* PROBLEM REQUIREMENTS *
Type out the records that follow, exactly as given.

★ ★ ★ ★ ★

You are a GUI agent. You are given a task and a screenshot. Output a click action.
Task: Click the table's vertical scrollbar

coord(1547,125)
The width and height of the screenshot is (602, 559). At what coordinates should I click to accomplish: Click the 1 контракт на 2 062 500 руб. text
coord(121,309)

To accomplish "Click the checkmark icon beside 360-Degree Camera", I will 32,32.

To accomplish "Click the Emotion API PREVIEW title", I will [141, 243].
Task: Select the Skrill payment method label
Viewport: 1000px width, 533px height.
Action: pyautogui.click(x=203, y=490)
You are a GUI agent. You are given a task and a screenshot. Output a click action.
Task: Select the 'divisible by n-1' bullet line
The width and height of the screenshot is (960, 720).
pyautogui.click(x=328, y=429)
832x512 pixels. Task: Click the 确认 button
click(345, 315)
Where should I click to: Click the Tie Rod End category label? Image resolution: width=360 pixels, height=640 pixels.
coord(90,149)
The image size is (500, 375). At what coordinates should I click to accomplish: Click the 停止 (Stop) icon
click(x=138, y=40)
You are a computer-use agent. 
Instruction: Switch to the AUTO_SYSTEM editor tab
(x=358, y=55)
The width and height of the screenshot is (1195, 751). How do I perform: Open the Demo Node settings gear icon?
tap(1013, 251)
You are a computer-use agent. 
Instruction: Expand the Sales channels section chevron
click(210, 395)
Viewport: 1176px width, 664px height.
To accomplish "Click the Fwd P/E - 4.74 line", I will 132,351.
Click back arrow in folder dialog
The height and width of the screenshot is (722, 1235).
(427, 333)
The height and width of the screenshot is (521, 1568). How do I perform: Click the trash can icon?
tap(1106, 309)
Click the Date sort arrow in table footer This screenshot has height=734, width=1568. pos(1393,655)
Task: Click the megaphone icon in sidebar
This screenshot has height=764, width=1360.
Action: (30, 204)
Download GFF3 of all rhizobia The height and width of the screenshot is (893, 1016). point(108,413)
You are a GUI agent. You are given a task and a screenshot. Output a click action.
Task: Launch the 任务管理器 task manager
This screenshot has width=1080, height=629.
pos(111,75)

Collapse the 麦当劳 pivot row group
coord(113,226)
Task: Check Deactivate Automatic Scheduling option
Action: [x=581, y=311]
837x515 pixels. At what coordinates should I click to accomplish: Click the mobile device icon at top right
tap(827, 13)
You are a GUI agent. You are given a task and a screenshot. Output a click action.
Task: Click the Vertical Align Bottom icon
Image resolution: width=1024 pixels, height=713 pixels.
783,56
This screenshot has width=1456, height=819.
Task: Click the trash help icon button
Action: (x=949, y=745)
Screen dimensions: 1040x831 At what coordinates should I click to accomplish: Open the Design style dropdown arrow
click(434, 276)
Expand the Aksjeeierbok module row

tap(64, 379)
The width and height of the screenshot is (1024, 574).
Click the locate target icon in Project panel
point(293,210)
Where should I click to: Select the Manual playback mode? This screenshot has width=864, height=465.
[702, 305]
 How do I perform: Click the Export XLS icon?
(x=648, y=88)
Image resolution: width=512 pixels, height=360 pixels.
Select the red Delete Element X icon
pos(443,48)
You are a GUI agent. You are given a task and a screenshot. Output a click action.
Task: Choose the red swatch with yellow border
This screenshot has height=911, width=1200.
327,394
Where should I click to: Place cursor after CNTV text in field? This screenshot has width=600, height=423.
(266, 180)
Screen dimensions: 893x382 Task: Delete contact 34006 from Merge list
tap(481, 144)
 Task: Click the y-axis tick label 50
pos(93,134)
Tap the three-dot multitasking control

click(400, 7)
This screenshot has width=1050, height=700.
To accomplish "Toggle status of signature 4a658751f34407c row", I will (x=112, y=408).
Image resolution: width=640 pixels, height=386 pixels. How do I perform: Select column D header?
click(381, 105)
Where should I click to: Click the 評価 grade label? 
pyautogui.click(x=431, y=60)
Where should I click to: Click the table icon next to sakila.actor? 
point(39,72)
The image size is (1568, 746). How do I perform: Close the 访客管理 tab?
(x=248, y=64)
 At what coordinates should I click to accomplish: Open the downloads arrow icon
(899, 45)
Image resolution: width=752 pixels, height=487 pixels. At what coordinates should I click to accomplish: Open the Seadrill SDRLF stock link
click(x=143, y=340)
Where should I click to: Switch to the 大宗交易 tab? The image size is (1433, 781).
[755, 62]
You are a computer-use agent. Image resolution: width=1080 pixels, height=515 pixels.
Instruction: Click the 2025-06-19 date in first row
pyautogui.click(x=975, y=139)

★ ★ ★ ★ ★

* TASK SOLUTION *
You are a GUI agent. You are given a task and a screenshot. Output a click action.
Task: Click the table's vertical scrollbar

coord(1547,125)
The width and height of the screenshot is (602, 559). At what coordinates should I click to accomplish: Click the 1 контракт на 2 062 500 руб. text
coord(121,309)

To accomplish "Click the checkmark icon beside 360-Degree Camera", I will 32,32.

To accomplish "Click the Emotion API PREVIEW title", I will [141, 243].
Task: Select the Skrill payment method label
Viewport: 1000px width, 533px height.
Action: pyautogui.click(x=203, y=490)
You are a GUI agent. You are given a task and a screenshot. Output a click action.
Task: Select the 'divisible by n-1' bullet line
The width and height of the screenshot is (960, 720).
pyautogui.click(x=328, y=429)
832x512 pixels. Task: Click the 确认 button
click(345, 315)
Where should I click to: Click the Tie Rod End category label? Image resolution: width=360 pixels, height=640 pixels.
coord(90,149)
The image size is (500, 375). At what coordinates should I click to accomplish: Click the 停止 (Stop) icon
click(x=138, y=40)
You are a computer-use agent. 
Instruction: Switch to the AUTO_SYSTEM editor tab
(x=358, y=55)
The width and height of the screenshot is (1195, 751). How do I perform: Open the Demo Node settings gear icon?
tap(1013, 251)
You are a computer-use agent. 
Instruction: Expand the Sales channels section chevron
click(210, 395)
Viewport: 1176px width, 664px height.
To accomplish "Click the Fwd P/E - 4.74 line", I will 132,351.
Click back arrow in folder dialog
The height and width of the screenshot is (722, 1235).
(427, 333)
The height and width of the screenshot is (521, 1568). How do I perform: Click the trash can icon?
tap(1106, 309)
Click the Date sort arrow in table footer This screenshot has height=734, width=1568. pos(1393,655)
Task: Click the megaphone icon in sidebar
This screenshot has height=764, width=1360.
Action: (30, 204)
Download GFF3 of all rhizobia The height and width of the screenshot is (893, 1016). point(108,413)
You are a GUI agent. You are given a task and a screenshot. Output a click action.
Task: Launch the 任务管理器 task manager
This screenshot has width=1080, height=629.
pos(111,75)

Collapse the 麦当劳 pivot row group
coord(113,226)
Task: Check Deactivate Automatic Scheduling option
Action: [x=581, y=311]
837x515 pixels. At what coordinates should I click to accomplish: Click the mobile device icon at top right
tap(827, 13)
You are a GUI agent. You are given a task and a screenshot. Output a click action.
Task: Click the Vertical Align Bottom icon
Image resolution: width=1024 pixels, height=713 pixels.
783,56
This screenshot has width=1456, height=819.
Task: Click the trash help icon button
Action: (x=949, y=745)
Screen dimensions: 1040x831 At what coordinates should I click to accomplish: Open the Design style dropdown arrow
click(434, 276)
Expand the Aksjeeierbok module row

tap(64, 379)
The width and height of the screenshot is (1024, 574).
Click the locate target icon in Project panel
point(293,210)
Where should I click to: Select the Manual playback mode? This screenshot has width=864, height=465.
[702, 305]
 How do I perform: Click the Export XLS icon?
(x=648, y=88)
Image resolution: width=512 pixels, height=360 pixels.
Select the red Delete Element X icon
pos(443,48)
You are a GUI agent. You are given a task and a screenshot. Output a click action.
Task: Choose the red swatch with yellow border
This screenshot has height=911, width=1200.
327,394
Where should I click to: Place cursor after CNTV text in field? This screenshot has width=600, height=423.
(266, 180)
Screen dimensions: 893x382 Task: Delete contact 34006 from Merge list
tap(481, 144)
 Task: Click the y-axis tick label 50
pos(93,134)
Tap the three-dot multitasking control

click(400, 7)
This screenshot has width=1050, height=700.
To accomplish "Toggle status of signature 4a658751f34407c row", I will (x=112, y=408).
Image resolution: width=640 pixels, height=386 pixels. How do I perform: Select column D header?
click(381, 105)
Where should I click to: Click the 評価 grade label? 
pyautogui.click(x=431, y=60)
Where should I click to: Click the table icon next to sakila.actor? 
point(39,72)
The image size is (1568, 746). How do I perform: Close the 访客管理 tab?
(x=248, y=64)
 At what coordinates should I click to accomplish: Open the downloads arrow icon
(899, 45)
Image resolution: width=752 pixels, height=487 pixels. At what coordinates should I click to accomplish: Open the Seadrill SDRLF stock link
click(x=143, y=340)
Where should I click to: Switch to the 大宗交易 tab? The image size is (1433, 781).
[755, 62]
You are a computer-use agent. Image resolution: width=1080 pixels, height=515 pixels.
Instruction: Click the 2025-06-19 date in first row
pyautogui.click(x=975, y=139)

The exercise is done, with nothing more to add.